Garrison, Anderson, and Archer (1999) defined presence as the ability of participants in a community of inquiry to project themselves socially and emotionally, as real people through the medium of communication being used. More specifically, social presence represents the degree of feeling, perception, and reaction of being connected by CMC to another intellectual entity through electronic media (Tu & McIsaac, 2002). It will influence online social interaction, and impact individual instrumental voice, value-expressive voice, and the group interaction process (Roberts, Lowry, & Sweeney, 2006).

Researchers argue that social presence may instigate, sustain, and support cognitive and affective learning objectives by making group interactions appealing, engaging, and intrinsically rewarding (Rourke et al., 2001). Cognitive learning evaluations suggest that the social presence of teachers is positively related to perceived learning (Russo & Benson, 2005) and perceived satisfaction (Gunawardena & Zittle, 1997). When social presence is combined with a positive teaching presence, the groups examined demonstrated high levels of cognitive learning. In fact, Garrison et. al. (2010) emphasized on the importance of teaching presence on learners’ social presence, such as nonverbal and verbal communication skills of instructors enhance the social presence of learners. It is clear that higher social presence would lead to better performance on written assignments and encouraged greater interaction in group assignments (Polhemus, Shih, & Swan, 2001).
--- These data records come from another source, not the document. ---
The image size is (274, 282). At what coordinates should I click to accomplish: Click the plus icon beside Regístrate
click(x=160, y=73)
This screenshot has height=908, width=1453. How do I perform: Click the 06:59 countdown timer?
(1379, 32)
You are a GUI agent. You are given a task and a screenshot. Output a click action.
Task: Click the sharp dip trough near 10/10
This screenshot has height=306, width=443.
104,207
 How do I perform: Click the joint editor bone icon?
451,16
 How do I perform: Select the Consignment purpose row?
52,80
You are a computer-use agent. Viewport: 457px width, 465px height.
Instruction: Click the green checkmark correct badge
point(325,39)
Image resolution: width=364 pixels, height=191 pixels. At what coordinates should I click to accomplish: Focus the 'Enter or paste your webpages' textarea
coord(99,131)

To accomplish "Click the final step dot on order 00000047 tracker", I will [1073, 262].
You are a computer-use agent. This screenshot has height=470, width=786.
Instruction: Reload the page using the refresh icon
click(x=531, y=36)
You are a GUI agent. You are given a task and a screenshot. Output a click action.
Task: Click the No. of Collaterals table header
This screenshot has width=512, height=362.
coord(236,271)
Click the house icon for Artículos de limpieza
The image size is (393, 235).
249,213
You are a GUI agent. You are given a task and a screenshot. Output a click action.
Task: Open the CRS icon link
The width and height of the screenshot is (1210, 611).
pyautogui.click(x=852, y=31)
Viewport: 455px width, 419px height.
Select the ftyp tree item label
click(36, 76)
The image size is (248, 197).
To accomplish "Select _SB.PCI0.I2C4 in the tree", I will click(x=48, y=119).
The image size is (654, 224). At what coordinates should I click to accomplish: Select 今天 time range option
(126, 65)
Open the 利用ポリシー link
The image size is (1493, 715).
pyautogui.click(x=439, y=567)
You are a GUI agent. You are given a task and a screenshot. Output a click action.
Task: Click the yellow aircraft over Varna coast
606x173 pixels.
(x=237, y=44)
When examining frequency of discussion dialogues, studies consonant with the results that higher social presence would initiate and maintain a greater quantity of interactions, responses, and lengths of postings (Russo & Benson, 2009).

Clearly, social presence has a positive relationship with affective learning because its foundation is socio-cultural learning. Russo and Benson (2009) concluded higher social presence would lead to more positive attitude toward courses while Gunawardena et al. (2001) indicated social presence facilitates the building of trust and self-disclosure within online learning environments.